=== Exercise objective ===
Everything from the line containing "The width and" through the last line of the listing below should be returned exactly, except for pictures.
□ □ □ □ □ □ □
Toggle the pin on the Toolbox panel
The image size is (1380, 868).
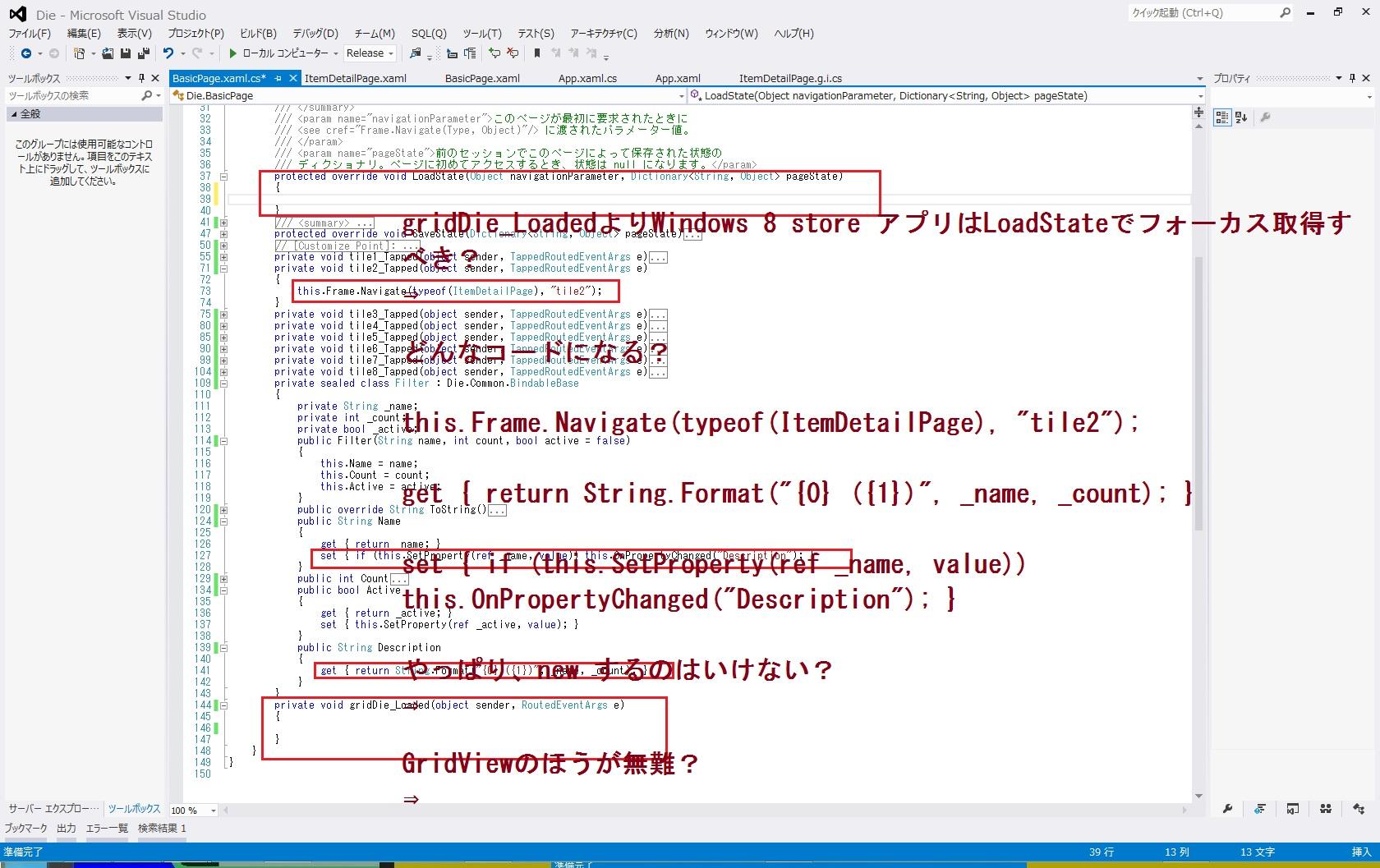tap(141, 78)
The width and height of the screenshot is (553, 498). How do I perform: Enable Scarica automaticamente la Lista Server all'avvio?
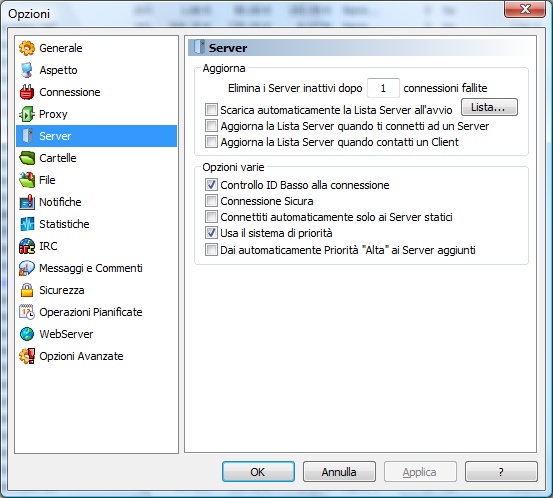[x=211, y=109]
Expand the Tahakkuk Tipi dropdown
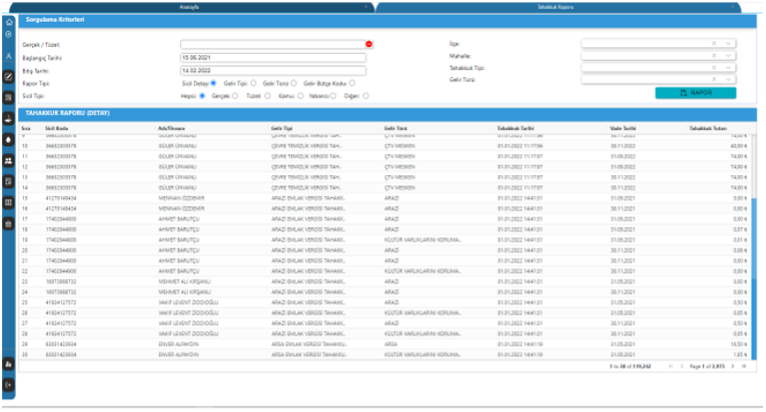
□ □ □ □ □ □ □
=== Solved problem ===
The width and height of the screenshot is (553, 498). How do I perform: Enable Scarica automaticamente la Lista Server all'avvio?
[x=211, y=109]
Expand the Tahakkuk Tipi dropdown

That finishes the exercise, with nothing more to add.